Work instruction
Please output exactly the lines from the one that holds "The width and height of the screenshot is (836, 375)." through the final line of the data, and nothing else; leave out any pictures.

*** Opening of The input ***

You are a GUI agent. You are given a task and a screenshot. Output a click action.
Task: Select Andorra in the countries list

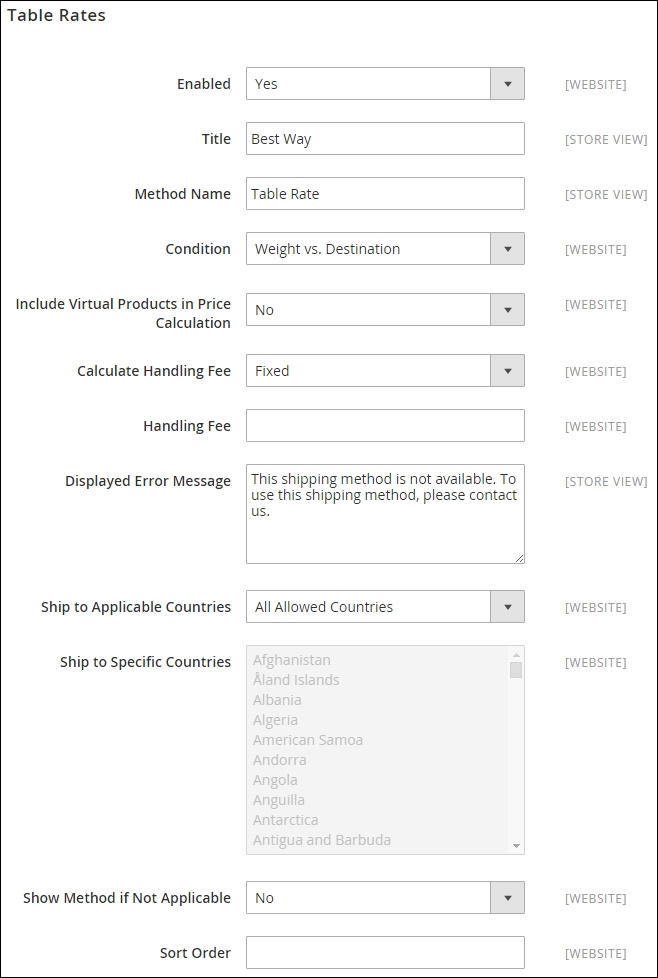coord(280,760)
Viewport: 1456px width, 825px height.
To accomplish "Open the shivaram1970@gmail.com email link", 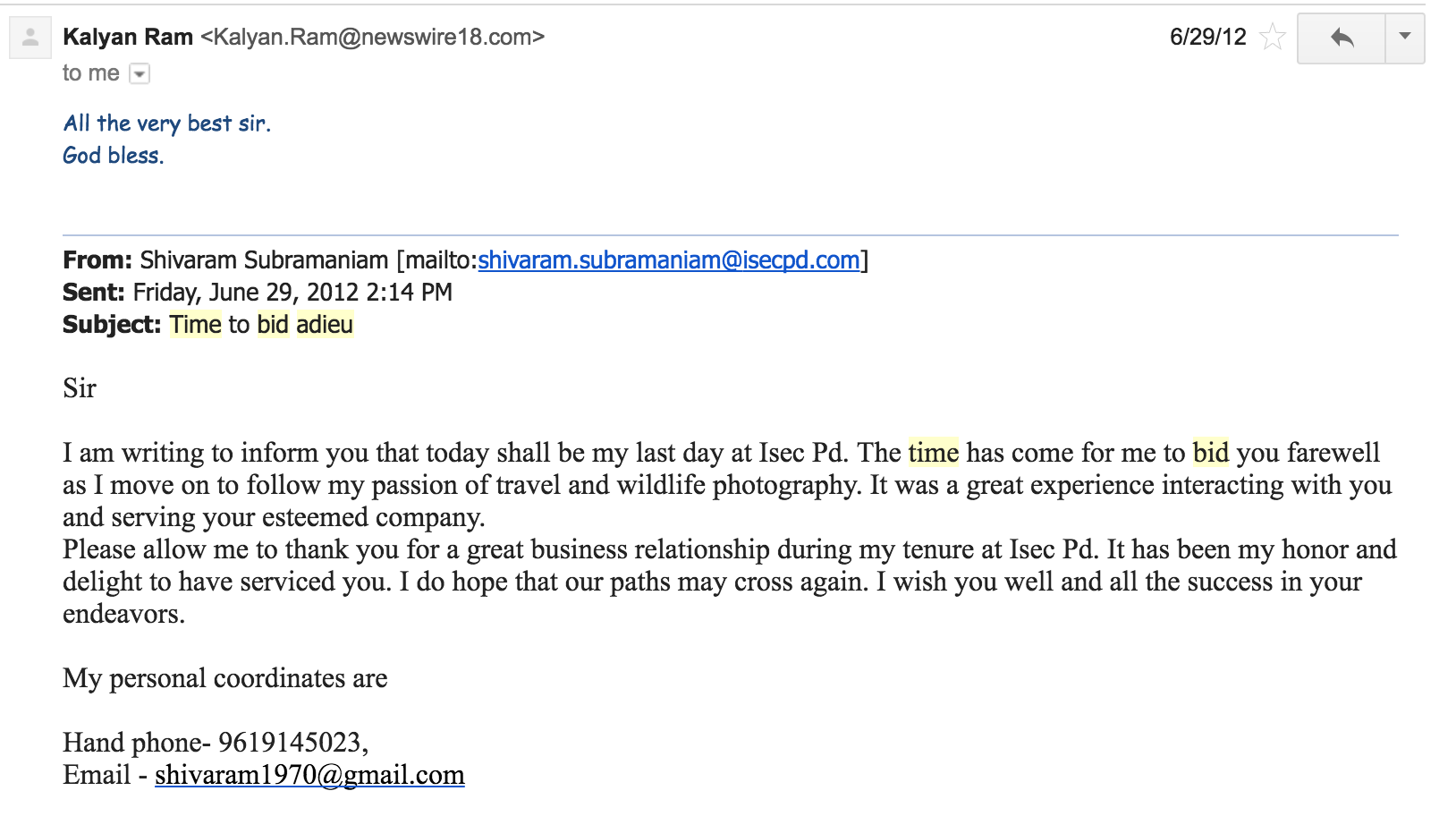I will [309, 775].
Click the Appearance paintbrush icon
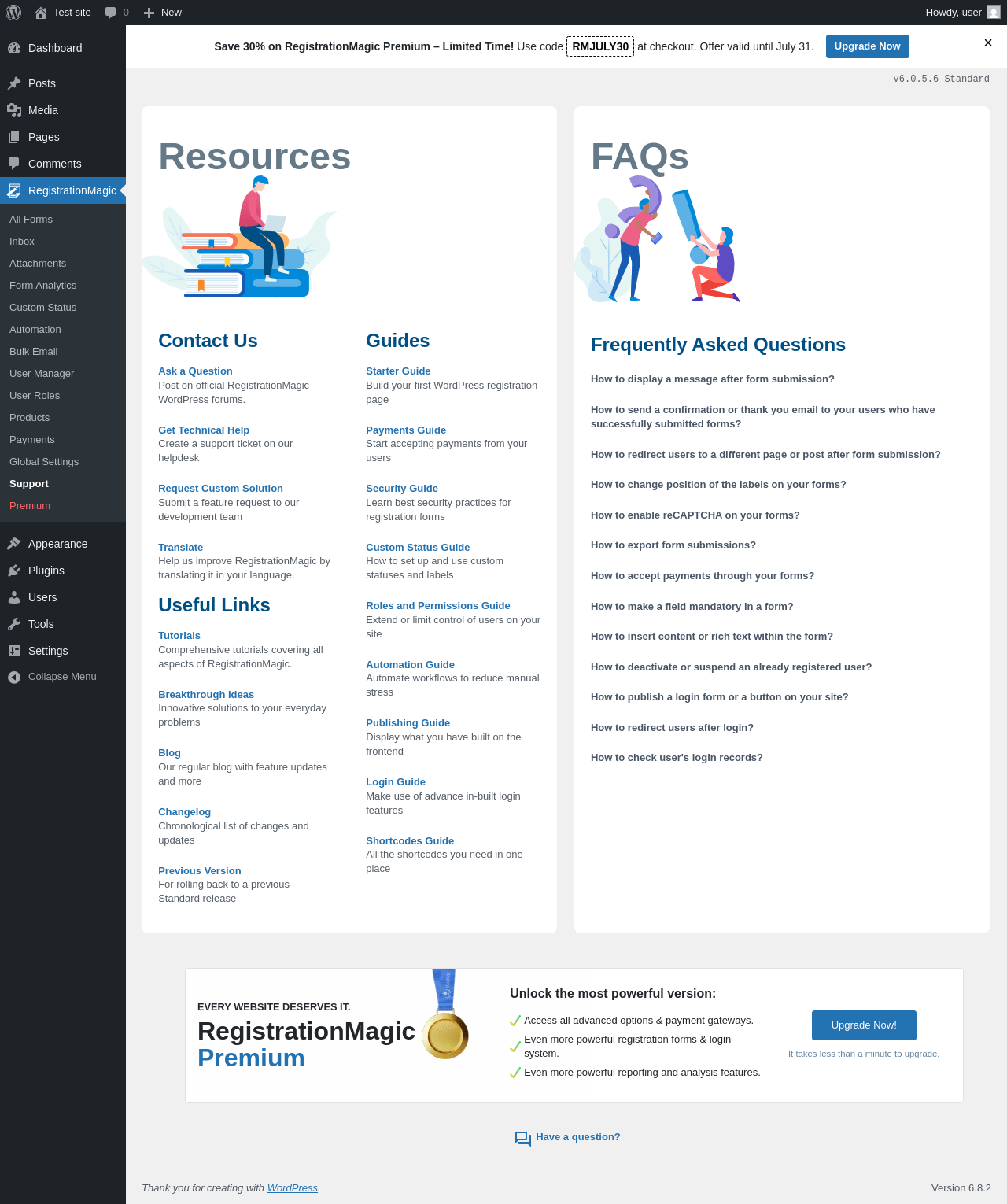This screenshot has height=1204, width=1007. pos(14,544)
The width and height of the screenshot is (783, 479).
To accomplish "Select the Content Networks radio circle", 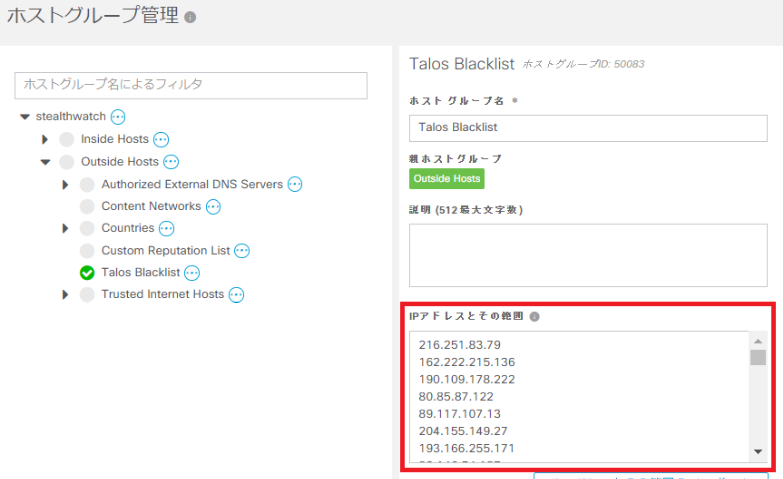I will 87,207.
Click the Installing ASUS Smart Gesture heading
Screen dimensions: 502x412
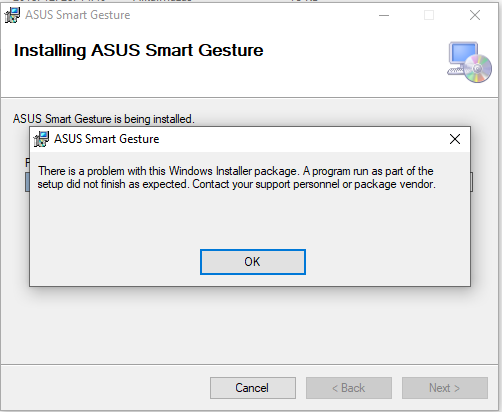pos(139,50)
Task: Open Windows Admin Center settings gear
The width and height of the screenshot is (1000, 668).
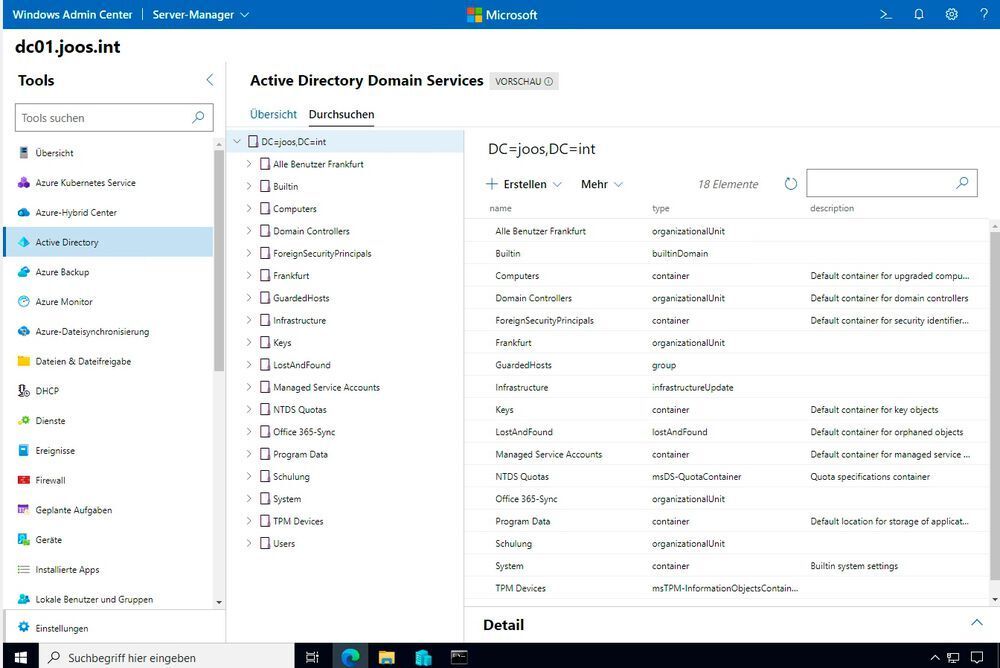Action: [952, 14]
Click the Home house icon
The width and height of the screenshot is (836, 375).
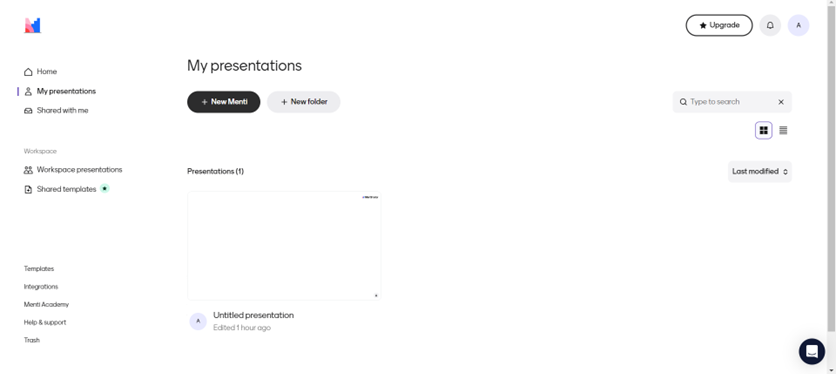[x=28, y=71]
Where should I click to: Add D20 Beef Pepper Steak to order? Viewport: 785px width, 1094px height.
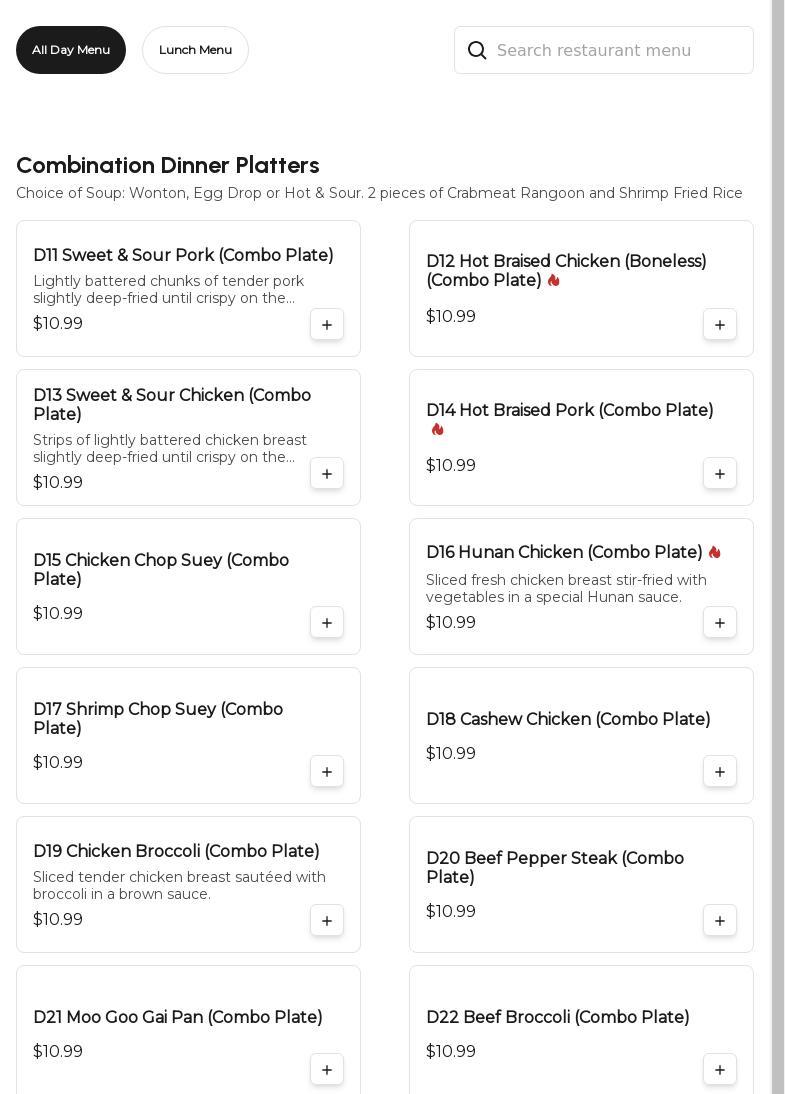point(720,921)
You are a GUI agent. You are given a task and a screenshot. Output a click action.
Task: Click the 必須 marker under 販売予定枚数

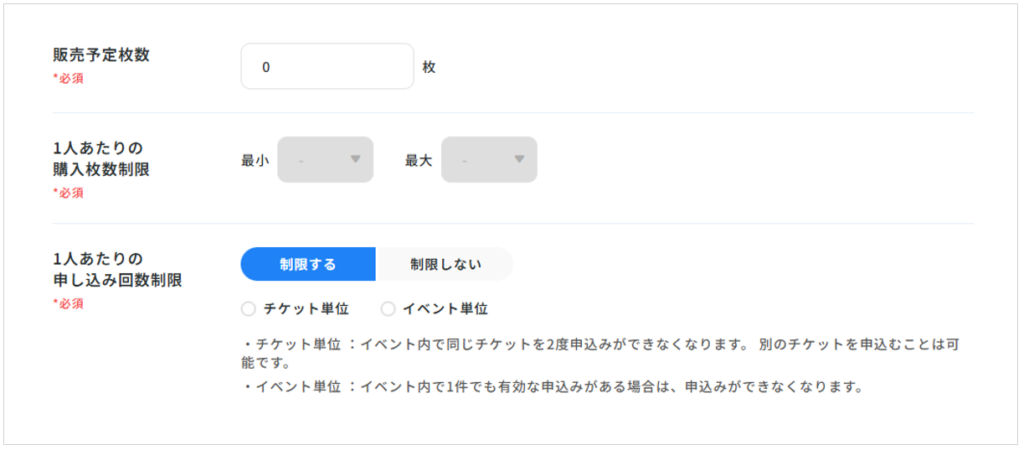[x=68, y=78]
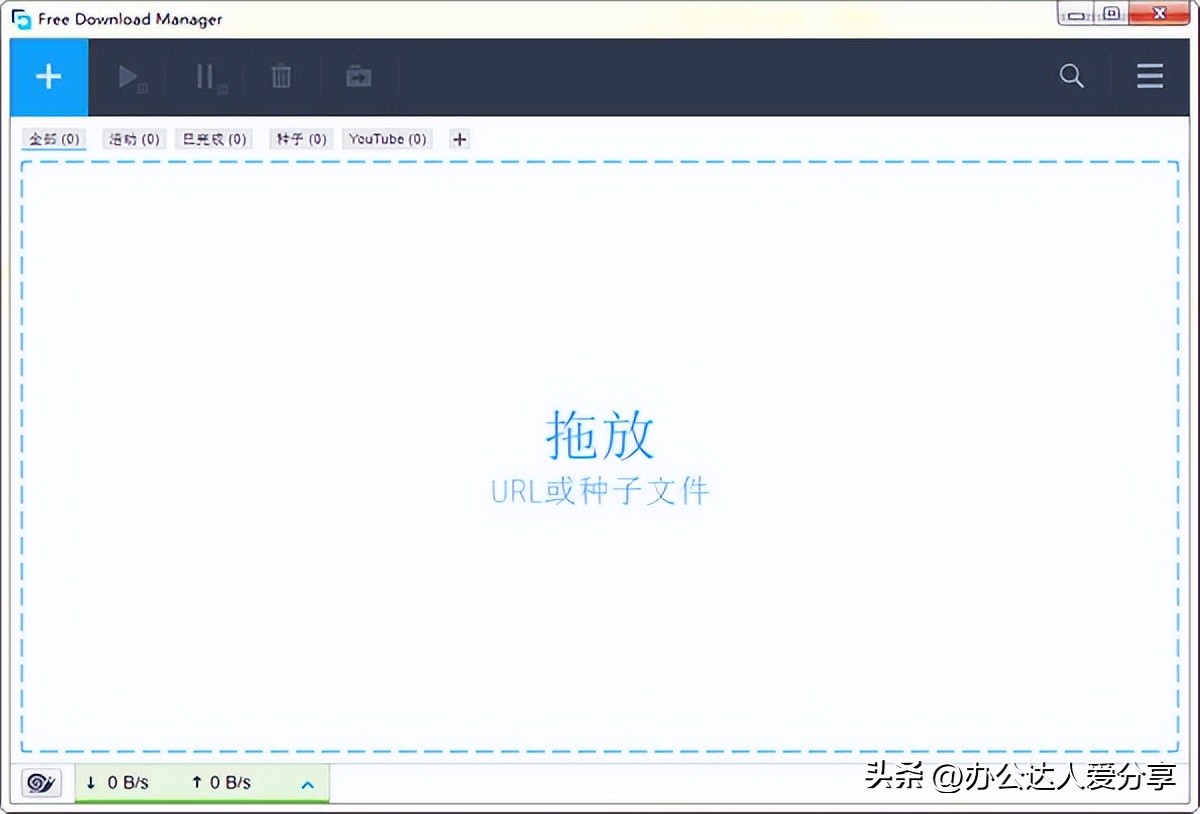This screenshot has width=1200, height=814.
Task: Click the drag-and-drop URL area
Action: pos(598,455)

*** Close of The input ***

Output
The width and height of the screenshot is (836, 375).
[x=28, y=71]
Where should I click to: Add D20 Beef Pepper Steak to order? Viewport: 785px width, 1094px height.
point(720,921)
You are a GUI agent. You are given a task and a screenshot. Output a click action.
Task: Click the 必須 marker under 販売予定枚数

[x=68, y=78]
This screenshot has width=1200, height=814.
Task: Click the drag-and-drop URL area
Action: pos(598,455)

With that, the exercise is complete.